▶ **Description of the task**: The entries should be written out again exactly as they read.

──────── Source data ────────

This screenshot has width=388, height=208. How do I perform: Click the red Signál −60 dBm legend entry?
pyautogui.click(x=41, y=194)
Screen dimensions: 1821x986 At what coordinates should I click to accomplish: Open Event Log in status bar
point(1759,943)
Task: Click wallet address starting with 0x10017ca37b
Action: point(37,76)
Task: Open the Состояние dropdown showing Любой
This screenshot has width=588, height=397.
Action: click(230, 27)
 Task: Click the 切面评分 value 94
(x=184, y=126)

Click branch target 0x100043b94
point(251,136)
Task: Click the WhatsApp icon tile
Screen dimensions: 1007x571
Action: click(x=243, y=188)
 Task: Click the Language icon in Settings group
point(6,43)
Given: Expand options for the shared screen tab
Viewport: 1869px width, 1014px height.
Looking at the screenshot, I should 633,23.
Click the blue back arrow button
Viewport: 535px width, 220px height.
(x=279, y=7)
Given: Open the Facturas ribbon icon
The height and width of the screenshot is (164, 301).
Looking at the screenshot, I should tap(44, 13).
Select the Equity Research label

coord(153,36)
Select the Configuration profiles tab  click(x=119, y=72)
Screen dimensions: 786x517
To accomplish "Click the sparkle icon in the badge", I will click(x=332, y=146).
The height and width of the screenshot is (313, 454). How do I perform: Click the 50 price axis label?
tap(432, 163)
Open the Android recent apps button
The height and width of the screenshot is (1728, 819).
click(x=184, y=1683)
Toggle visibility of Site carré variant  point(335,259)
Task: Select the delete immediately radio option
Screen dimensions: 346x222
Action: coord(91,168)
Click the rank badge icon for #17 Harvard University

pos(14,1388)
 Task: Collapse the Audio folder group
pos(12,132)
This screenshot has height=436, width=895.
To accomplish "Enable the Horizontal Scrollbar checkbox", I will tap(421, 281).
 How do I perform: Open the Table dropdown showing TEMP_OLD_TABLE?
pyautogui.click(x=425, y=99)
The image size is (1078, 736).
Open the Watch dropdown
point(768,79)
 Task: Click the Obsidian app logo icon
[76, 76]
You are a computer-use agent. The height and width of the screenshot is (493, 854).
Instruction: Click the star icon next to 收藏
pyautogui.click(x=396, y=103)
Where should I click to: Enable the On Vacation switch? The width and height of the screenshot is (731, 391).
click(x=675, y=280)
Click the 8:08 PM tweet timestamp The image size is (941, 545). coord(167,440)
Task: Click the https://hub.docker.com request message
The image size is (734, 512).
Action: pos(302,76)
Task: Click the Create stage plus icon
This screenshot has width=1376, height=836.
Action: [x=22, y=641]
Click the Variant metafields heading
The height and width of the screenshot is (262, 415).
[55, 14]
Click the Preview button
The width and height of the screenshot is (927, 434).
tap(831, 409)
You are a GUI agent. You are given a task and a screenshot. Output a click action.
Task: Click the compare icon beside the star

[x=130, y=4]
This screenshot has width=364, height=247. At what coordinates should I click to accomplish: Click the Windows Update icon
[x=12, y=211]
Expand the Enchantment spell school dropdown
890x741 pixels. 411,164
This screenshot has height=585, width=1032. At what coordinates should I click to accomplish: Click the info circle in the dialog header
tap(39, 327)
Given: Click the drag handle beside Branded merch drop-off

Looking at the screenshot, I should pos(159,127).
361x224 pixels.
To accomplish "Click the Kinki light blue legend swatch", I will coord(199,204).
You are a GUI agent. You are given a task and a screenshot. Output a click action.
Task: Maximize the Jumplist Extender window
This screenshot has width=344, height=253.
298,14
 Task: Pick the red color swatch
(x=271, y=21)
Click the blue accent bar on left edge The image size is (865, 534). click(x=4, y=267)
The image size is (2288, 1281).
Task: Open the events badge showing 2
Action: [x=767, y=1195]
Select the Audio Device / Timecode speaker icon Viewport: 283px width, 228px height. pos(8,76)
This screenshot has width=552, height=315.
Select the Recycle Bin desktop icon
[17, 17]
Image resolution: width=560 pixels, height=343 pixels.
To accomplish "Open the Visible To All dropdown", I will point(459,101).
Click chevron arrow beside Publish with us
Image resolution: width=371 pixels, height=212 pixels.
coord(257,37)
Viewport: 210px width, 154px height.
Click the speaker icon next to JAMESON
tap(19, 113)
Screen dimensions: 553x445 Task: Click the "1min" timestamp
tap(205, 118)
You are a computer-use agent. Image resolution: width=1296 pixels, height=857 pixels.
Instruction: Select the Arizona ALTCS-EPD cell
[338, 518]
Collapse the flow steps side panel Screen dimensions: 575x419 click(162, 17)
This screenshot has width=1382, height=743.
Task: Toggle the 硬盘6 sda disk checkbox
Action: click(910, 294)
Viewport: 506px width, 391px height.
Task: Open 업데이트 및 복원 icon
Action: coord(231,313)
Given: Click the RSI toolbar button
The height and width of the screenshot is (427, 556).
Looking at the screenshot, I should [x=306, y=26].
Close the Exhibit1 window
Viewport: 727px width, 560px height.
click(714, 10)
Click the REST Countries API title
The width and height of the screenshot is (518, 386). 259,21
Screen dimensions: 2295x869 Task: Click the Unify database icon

────────

▶ **Task result**:
This screenshot has width=388, height=208. How do I perform: Click the red Signál −60 dBm legend entry?
pyautogui.click(x=41, y=194)
Screen dimensions: 1821x986 At what coordinates should I click to accomplish: Open Event Log in status bar
point(1759,943)
Task: Click wallet address starting with 0x10017ca37b
Action: point(37,76)
Task: Open the Состояние dropdown showing Любой
This screenshot has width=588, height=397.
Action: click(230, 27)
 Task: Click the 切面评分 value 94
(x=184, y=126)

Click branch target 0x100043b94
point(251,136)
Task: Click the WhatsApp icon tile
Screen dimensions: 1007x571
Action: click(x=243, y=188)
 Task: Click the Language icon in Settings group
point(6,43)
Given: Expand options for the shared screen tab
Viewport: 1869px width, 1014px height.
Looking at the screenshot, I should 633,23.
Click the blue back arrow button
Viewport: 535px width, 220px height.
(x=279, y=7)
Given: Open the Facturas ribbon icon
The height and width of the screenshot is (164, 301).
Looking at the screenshot, I should tap(44, 13).
Select the Equity Research label

coord(153,36)
Select the Configuration profiles tab  click(x=119, y=72)
Screen dimensions: 786x517
To accomplish "Click the sparkle icon in the badge", I will click(x=332, y=146).
The height and width of the screenshot is (313, 454). How do I perform: Click the 50 price axis label?
tap(432, 163)
Open the Android recent apps button
The height and width of the screenshot is (1728, 819).
click(x=184, y=1683)
Toggle visibility of Site carré variant  point(335,259)
Task: Select the delete immediately radio option
Screen dimensions: 346x222
Action: coord(91,168)
Click the rank badge icon for #17 Harvard University

pos(14,1388)
 Task: Collapse the Audio folder group
pos(12,132)
This screenshot has height=436, width=895.
To accomplish "Enable the Horizontal Scrollbar checkbox", I will tap(421, 281).
 How do I perform: Open the Table dropdown showing TEMP_OLD_TABLE?
pyautogui.click(x=425, y=99)
The image size is (1078, 736).
Open the Watch dropdown
point(768,79)
 Task: Click the Obsidian app logo icon
[76, 76]
You are a computer-use agent. The height and width of the screenshot is (493, 854).
Instruction: Click the star icon next to 收藏
pyautogui.click(x=396, y=103)
Where should I click to: Enable the On Vacation switch? The width and height of the screenshot is (731, 391).
click(x=675, y=280)
Click the 8:08 PM tweet timestamp The image size is (941, 545). coord(167,440)
Task: Click the https://hub.docker.com request message
The image size is (734, 512).
Action: pos(302,76)
Task: Click the Create stage plus icon
This screenshot has width=1376, height=836.
Action: [x=22, y=641]
Click the Variant metafields heading
The height and width of the screenshot is (262, 415).
[55, 14]
Click the Preview button
The width and height of the screenshot is (927, 434).
tap(831, 409)
You are a GUI agent. You are given a task and a screenshot. Output a click action.
Task: Click the compare icon beside the star

[x=130, y=4]
This screenshot has width=364, height=247. At what coordinates should I click to accomplish: Click the Windows Update icon
[x=12, y=211]
Expand the Enchantment spell school dropdown
890x741 pixels. 411,164
This screenshot has height=585, width=1032. At what coordinates should I click to accomplish: Click the info circle in the dialog header
tap(39, 327)
Given: Click the drag handle beside Branded merch drop-off

Looking at the screenshot, I should pos(159,127).
361x224 pixels.
To accomplish "Click the Kinki light blue legend swatch", I will coord(199,204).
You are a GUI agent. You are given a task and a screenshot. Output a click action.
Task: Maximize the Jumplist Extender window
This screenshot has width=344, height=253.
298,14
 Task: Pick the red color swatch
(x=271, y=21)
Click the blue accent bar on left edge The image size is (865, 534). click(x=4, y=267)
The image size is (2288, 1281).
Task: Open the events badge showing 2
Action: [x=767, y=1195]
Select the Audio Device / Timecode speaker icon Viewport: 283px width, 228px height. pos(8,76)
This screenshot has width=552, height=315.
Select the Recycle Bin desktop icon
[17, 17]
Image resolution: width=560 pixels, height=343 pixels.
To accomplish "Open the Visible To All dropdown", I will point(459,101).
Click chevron arrow beside Publish with us
Image resolution: width=371 pixels, height=212 pixels.
coord(257,37)
Viewport: 210px width, 154px height.
Click the speaker icon next to JAMESON
tap(19, 113)
Screen dimensions: 553x445 Task: Click the "1min" timestamp
tap(205, 118)
You are a computer-use agent. Image resolution: width=1296 pixels, height=857 pixels.
Instruction: Select the Arizona ALTCS-EPD cell
[338, 518]
Collapse the flow steps side panel Screen dimensions: 575x419 click(162, 17)
This screenshot has width=1382, height=743.
Task: Toggle the 硬盘6 sda disk checkbox
Action: click(910, 294)
Viewport: 506px width, 391px height.
Task: Open 업데이트 및 복원 icon
Action: coord(231,313)
Given: Click the RSI toolbar button
The height and width of the screenshot is (427, 556).
Looking at the screenshot, I should [x=306, y=26].
Close the Exhibit1 window
Viewport: 727px width, 560px height.
click(714, 10)
Click the REST Countries API title
The width and height of the screenshot is (518, 386). 259,21
Screen dimensions: 2295x869 Task: Click the Unify database icon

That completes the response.